This past year has been a tough one for U.S. construction, with the value of new project starts down by a quarter from 2008 and industry unemployment standing at 19.4%. Still, that amounts to $419 billion in starts, and nearly six million people working on meaningful projects. Many more will be needed soon. All recessions eventually end, and when this one does, the industry must once again struggle with the issue of how to attract people into construction and keep them there in rewarding careers.

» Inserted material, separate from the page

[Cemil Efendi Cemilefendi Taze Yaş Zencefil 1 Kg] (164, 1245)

Submitted by: Jen Jonas, Zachry Holdings Inc., San Antonio, Texas
Some people may say this is a silly thing to contemplate when so many people are sitting on the bench without work. But the economy and workforce issues are about to explode in just a few years, probably by the end of 2011, when business is expected to rebound. By then, millions of baby boomers will be retiring, taking with them a lifetime of craft, management, administrative and professional skills. At the same time, demographics point to a big surge in construction, partly driven by pent-up demand and partly by new household formation.
Where is the industry plan to replace the needed skills? There is none, only patches of interest carefully tended by those who realize that people are the industry’s treasure, not trash to be disposed of when the going gets tough.
Some companies have made great sacrifices to hold onto their skilled people during the recession. When the turnaround comes, they will be in the best position to take advantage of it.